Hybrid Cloud – Occupying Minds and Pocketbooks
Posted on August 10, 2015 by Adam Burnham
By Paul Diamond
Last week, we discussed a recent article by Data Center Knowledge, quoting a survey finding that “…70 percent of respondents were using or evaluating a hybrid cloud solution.” Hybrid cloud approaches have been a big focus of our blog for a while – and we’ve discussed many reasons and benefits behind the infrastructure strategy and technologies. We are excited to see that hybrid cloud is winning the attention of IT executives, as we find it to be a technology very worthy of consideration.
But let’s look a level deeper. It’s one thing for IT executives and business leaders to be highly considering hybrid cloud – but to actually pull the trigger and open up their checkbook? That’s a whole other issue.
Much to our delight, research firm IDC released an incredible assessment of the Worldwide Cloud IT Infrastructure Market – according to its Worldwide Quarterly Cloud IT Infrastructure Tracker, total IT infrastructure spending dedicated to the cloud continues to occupy nearly 30 percent of budgets, up from 26.4 percent last year. Further, public cloud revenue boomed this year, increasing 25.5 percent (to $3.9 billion), and private cloud revenue increased 24.4 percent (to $2.4 billion). Server, storage, and Ethernet switch revenue for public and private cloud systems grew by 25.1 percent year over year to nearly $6.3 billion in the first quarter of 2015.
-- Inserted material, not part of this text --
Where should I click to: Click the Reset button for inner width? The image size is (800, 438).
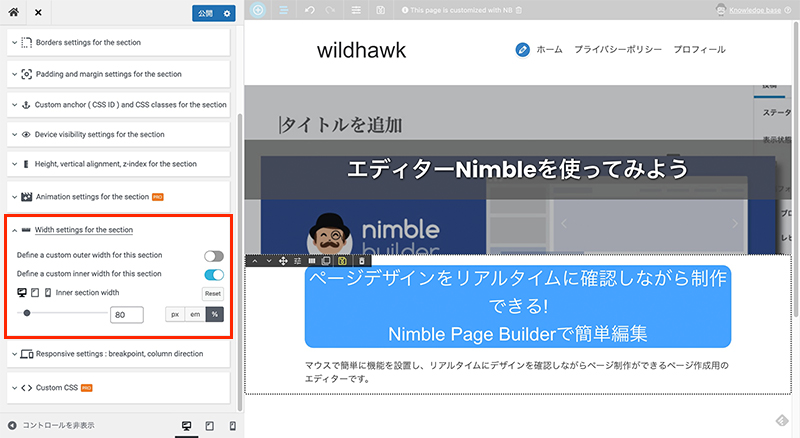[212, 294]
NetworkWorld covered this remarkable research and made a great point, correlating the data – non-cloud IT infrastructure increased only by 6.1 percent, and that’s mostly because of non-cloud server sales. Storage sales actually declined. The tides are certainly turning.
Kuba Stolarski, Research Manager, Server, Virtualization and Workload Research at IDC, noted that since private and public cloud infrastructures are growing at breakneck similar speeds, it truly shows the shift in end users clearly becoming very open to hybrid deployment scenarios to modernize their IT infrastructures.
It makes sense – hybrid approaches are structured in a way that fits many different business goals and scenarios. Gone are the days where businesses need to overspend on infrastructure equipment or create a data center from scratch. Rather than planning ahead for what ultimately becomes unused resources, not to mention the time and attention of your IT staff, hybrid cloud steps in and simplifies, efficiently utilizing only the resources and costs needed to fit bandwidth, capacity and budget requirements.
It’s great to see that hybrid is moving beyond the nice-to-have or hype features – it is truly beginning to occupy the budgets of companies that realize it is the most efficient and customized way to optimize IT infrastructure. We look forward to watching that attention and spend increase from here, for business’ sake.